The Taliban guards had me fill out a form with my basic info which was all in English. But for whatever reason, they kept asking the other passengers with me (some of whom I’d gotten to know a bit over lunch) if I was traveling with a translator or guide.
They seemed adamant that I was supposed to be accompanied by an official guide during my journey, even though this was NOT the rule in Afghanistan or Bamyan at the time of my visit.
They were quite grumpy about not being able to communicate with me, but at the same time, they didn’t have any specific questions for me that weren’t already on the form I filled out. Eventually, they let me (and my fellow passengers) go.
As mentioned above, Bamyan is easily my favorite destination in Afghanistan, but the local Taliban in the province were by far the most stressful to deal with.
Finally getting to town, the local Bamyan terminal is situated not far from the market. I was able to walk to my hotel, Noor Band Qala, in about ten minutes on foot.
LEAVING BAMYAN: As discussed, regardless of where you’re headed next, you’ll likely have to first return to Kabul after your stay in Bamyan. So just follow the steps above in reverse.
But also note that the ‘Bamyan Terminal’ in Kabul mentioned above also has shared taxis to Ghazni. Therefore, you can easily make it from Bamyan to Ghazni on the same day just by switching vehicles at that terminal. See our upcoming Afghanistan itinerary for more info.
I would highly recommend Noor Band Qala Hotel, which is where most foreigners seem to stay in Bamyan.
Note that outside of Kabul, you’re going to have a hard time finding accommodation on sites like Booking.
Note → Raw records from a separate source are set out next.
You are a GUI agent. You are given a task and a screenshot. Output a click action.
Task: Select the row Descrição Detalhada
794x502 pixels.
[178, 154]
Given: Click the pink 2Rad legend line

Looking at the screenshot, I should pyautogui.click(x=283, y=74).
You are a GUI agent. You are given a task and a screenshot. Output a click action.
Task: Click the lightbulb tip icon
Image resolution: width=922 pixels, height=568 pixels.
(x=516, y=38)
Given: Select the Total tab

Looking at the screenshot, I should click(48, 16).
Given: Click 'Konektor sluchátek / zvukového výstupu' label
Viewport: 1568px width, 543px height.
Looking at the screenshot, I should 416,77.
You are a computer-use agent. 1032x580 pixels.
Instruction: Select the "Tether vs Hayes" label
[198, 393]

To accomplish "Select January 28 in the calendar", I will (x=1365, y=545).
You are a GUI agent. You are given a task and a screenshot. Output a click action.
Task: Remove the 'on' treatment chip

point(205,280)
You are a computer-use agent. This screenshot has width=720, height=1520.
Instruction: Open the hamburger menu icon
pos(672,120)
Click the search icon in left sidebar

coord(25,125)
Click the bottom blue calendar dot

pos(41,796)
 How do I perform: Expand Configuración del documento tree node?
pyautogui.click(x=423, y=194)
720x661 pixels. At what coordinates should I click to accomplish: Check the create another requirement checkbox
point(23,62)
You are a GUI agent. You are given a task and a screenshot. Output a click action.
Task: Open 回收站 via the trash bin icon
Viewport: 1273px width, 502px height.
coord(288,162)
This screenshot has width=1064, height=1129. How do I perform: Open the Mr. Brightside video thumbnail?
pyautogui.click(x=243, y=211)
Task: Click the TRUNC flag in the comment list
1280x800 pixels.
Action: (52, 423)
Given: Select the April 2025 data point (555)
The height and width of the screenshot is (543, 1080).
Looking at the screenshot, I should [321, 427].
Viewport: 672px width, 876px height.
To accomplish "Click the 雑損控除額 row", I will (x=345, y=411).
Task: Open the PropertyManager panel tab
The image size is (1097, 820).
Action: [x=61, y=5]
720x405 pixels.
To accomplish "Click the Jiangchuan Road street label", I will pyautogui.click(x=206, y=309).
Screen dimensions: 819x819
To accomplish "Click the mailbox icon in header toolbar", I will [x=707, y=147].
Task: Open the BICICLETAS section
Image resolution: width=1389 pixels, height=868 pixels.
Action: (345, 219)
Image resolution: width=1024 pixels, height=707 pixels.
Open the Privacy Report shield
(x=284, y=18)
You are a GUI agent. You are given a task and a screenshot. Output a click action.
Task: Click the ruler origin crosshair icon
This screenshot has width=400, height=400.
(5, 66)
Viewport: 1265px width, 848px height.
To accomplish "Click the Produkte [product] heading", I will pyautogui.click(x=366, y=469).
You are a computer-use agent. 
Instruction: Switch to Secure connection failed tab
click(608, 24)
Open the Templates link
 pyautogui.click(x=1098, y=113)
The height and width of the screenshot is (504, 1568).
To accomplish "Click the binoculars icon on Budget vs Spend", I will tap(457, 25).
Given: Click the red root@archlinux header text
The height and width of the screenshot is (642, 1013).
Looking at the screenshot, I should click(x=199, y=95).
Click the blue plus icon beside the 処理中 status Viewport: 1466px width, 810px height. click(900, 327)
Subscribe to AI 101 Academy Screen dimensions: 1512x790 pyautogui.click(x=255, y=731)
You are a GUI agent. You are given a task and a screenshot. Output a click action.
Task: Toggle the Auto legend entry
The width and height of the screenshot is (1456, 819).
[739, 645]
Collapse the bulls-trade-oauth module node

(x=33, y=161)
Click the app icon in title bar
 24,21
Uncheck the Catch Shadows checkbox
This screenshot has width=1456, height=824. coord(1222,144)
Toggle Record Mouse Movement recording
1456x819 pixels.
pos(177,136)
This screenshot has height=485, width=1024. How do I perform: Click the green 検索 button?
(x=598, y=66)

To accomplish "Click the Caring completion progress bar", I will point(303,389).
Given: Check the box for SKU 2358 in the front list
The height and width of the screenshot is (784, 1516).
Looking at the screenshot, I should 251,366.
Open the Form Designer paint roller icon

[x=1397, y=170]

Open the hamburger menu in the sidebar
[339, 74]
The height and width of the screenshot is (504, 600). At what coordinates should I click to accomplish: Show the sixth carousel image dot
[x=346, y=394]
So you’ll often have to reserve places in Afghanistan by contacting them on WhatsApp first (or sometimes just showing up).
At the time of writing, you can contact Noor Band Qala at +93 77 107 1854.
I paid 1500 AFN per night, which included a private bathroom and breakfast (only served from 6:00-8:00!). The staff were very helpful and connected me with reliable drivers to places like Shahr-e-Zohak and Band-e-Amir National Park. As mentioned above, they also helped me with the local permit.
I stayed in a number of hotels throughout Afghanistan for around 1500 AFN, but this was among the most spacious and clean for the price. They even have hot water.
The Wifi mostly worked well, but it wasn’t always consistent. So be sure to get a SIM card in Kabul that you can use as a hotspot.